Wednesday, September 25, 2013

Design by committee

Design by committee is usually a term of abuse, but sometimes it's perhaps not the worst alternative. At the opposite end of the spectrum, there is design by disconnected individuals. That is how you get
ALTER TABLE tbl OWNER TO something
but
ALTER TABLE tbl SET SCHEMA something
in PostgreSQL.

Maybe a committee faced with this inconsistency would arrive at the compromise

ALTER TABLE tbl [SET] {OWNER|SCHEMA} [TO] something
?

Wednesday, August 28, 2013

Testing PostgreSQL extensions on Travis CI revisited

My previous attempt to setup up multiple-PostgreSQL-version testing on Travis CI worked OK, but didn't actually make good use of the features of Travis CI. So I stole, er, adapted an idea from clkao/plv8js, which uses an environment variable matrix to control which version to use. This makes things much easier to manage and actually fires off parallel builds, so it's also faster. I've added this to all my repositories for PostgreSQL extensions now. (See some examples: pglibuuid, plxslt, pgvihash, pgpcre, plsh)

Automating patch review

I think there are two kinds of software development organizations (commercial or open source):

  1. Those who don’t do code review.

  2. Those who are struggling to keep up with code review.

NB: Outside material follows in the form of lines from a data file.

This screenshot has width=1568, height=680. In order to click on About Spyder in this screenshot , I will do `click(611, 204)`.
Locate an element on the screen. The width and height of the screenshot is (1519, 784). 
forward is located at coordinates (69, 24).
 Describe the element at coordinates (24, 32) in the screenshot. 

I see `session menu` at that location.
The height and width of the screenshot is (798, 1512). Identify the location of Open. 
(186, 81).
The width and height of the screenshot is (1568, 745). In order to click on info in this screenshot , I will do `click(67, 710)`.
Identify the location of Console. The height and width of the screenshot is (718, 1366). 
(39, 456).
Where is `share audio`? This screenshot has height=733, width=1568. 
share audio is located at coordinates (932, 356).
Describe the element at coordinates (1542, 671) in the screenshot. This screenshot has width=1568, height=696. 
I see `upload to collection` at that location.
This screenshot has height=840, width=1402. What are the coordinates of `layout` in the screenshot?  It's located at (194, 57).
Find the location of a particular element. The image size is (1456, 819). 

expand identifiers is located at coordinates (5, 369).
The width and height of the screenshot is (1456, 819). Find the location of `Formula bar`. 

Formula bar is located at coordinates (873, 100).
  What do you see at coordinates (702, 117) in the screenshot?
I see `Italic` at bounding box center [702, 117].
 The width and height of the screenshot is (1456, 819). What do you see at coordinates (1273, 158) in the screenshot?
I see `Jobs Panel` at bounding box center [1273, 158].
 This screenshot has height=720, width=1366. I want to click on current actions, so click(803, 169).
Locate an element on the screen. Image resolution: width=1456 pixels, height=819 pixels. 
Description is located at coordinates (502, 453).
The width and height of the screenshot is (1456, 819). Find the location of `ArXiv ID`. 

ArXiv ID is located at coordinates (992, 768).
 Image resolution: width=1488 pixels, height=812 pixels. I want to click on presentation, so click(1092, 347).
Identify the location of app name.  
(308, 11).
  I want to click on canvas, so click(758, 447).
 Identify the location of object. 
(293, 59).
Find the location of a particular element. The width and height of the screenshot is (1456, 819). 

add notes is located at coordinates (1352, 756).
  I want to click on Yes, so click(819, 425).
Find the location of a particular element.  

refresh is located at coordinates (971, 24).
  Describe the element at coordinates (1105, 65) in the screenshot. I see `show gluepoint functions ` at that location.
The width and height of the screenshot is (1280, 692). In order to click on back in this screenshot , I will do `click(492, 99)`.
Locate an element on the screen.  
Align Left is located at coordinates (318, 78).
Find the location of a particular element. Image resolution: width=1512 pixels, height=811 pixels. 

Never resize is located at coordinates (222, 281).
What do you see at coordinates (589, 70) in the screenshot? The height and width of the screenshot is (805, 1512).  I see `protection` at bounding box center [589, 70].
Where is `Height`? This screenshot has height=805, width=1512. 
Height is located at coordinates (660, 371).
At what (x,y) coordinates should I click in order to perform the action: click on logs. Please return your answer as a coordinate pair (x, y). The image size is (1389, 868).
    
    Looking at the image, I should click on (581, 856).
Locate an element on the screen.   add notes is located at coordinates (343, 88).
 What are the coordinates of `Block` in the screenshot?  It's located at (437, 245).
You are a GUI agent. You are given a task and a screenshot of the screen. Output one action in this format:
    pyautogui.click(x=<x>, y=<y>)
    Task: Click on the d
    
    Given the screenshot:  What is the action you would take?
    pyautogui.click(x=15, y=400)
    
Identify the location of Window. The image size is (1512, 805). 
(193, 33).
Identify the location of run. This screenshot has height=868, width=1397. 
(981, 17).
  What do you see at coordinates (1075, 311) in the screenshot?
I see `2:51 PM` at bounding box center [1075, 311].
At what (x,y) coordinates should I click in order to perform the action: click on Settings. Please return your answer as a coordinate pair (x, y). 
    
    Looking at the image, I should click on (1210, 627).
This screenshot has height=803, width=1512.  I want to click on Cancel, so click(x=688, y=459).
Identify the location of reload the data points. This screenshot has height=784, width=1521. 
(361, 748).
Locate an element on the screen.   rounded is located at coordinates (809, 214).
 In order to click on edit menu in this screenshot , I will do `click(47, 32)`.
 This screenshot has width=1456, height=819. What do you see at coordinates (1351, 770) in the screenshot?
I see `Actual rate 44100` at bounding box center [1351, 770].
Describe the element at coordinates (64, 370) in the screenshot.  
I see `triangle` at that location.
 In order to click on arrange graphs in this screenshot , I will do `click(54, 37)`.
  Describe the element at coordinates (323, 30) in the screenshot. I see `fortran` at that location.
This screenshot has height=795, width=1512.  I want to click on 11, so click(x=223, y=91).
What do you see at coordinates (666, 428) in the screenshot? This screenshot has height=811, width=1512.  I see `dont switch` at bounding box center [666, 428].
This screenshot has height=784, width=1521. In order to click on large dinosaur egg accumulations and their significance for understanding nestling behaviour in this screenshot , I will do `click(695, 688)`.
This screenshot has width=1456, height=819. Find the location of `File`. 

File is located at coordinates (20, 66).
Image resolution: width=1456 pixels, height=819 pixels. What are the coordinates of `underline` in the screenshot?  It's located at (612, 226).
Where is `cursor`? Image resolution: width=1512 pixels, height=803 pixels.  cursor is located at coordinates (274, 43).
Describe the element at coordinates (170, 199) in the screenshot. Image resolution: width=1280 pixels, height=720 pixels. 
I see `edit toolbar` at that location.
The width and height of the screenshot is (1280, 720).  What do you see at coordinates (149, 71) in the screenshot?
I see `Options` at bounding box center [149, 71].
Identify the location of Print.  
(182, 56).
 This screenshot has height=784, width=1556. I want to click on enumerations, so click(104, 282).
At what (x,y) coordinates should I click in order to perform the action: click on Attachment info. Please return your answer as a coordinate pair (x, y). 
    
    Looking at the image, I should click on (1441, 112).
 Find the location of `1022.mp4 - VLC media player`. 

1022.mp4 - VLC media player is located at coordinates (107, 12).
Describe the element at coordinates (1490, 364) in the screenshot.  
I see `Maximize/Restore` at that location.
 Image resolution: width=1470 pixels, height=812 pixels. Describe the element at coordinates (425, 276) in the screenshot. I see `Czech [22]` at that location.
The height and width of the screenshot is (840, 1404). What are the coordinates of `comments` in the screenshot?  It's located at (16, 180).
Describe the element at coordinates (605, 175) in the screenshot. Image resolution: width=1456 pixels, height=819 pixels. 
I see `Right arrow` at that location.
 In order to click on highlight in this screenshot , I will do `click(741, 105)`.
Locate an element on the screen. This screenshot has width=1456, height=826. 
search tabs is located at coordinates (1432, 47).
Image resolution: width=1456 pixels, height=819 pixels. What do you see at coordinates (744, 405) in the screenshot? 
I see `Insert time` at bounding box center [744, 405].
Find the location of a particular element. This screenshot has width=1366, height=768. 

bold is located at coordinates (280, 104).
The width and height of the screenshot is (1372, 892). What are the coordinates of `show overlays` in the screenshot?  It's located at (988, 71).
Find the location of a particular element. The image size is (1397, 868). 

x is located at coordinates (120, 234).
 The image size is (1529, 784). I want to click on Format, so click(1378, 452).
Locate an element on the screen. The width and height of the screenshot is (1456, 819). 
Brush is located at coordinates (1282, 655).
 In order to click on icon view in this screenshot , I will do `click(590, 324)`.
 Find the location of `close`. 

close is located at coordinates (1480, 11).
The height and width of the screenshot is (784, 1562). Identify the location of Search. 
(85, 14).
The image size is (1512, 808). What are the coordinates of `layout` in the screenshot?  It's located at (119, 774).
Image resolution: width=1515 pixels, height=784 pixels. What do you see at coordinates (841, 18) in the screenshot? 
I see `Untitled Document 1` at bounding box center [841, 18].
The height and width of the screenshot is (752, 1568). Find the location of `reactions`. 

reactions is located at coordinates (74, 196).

PostgreSQL is firmly in the second category. We never finish commit fests on time, and lack of reviewer resources is frequently mentioned as one of the main reasons.

One way to address this problem is to recruit more reviewer resources. That has been tried; it’s difficult. The other way is to reduce the required reviewer resources. We can do this by automating things a little bit.

So I came up with a bag of tools that does the following:

  1. Extract the patches from the commit fest into Git.

  2. Run those patches through an automated test suite.

The first part is done by my script commitfest_branches. It extracts the email message ID for the latest patch version of each commit fest submission (either from the database or the RSS feed). From the message ID, it downloads the raw email message and extracts the actual patch file. Then that patch is applied to the Git repository in a separate branch. This might fail, in which case I report that back. At the end, I have a Git repository with one branch per commit fest patch submission. A copy of that Git repository is made available here: https://github.com/petere/postgresql-commitfest.

The second part is done by my Jenkins instance, which I have written about before. It runs the same job as it runs with the normal Git master branch, but over all the branches created for the commit fest. At the end, you get a build report for each commit fest submission. See the results here: http://pgci.eisentraut.org/jenkins/view/PostgreSQL/job/postgresql_commitfest_world/. You’ll see that a number of patches had issues. Most were compiler warnings, a few had documentation build issues, a couple had genuine build failures. Several (older) patches failed to apply. Those don’t show up in Jenkins at all.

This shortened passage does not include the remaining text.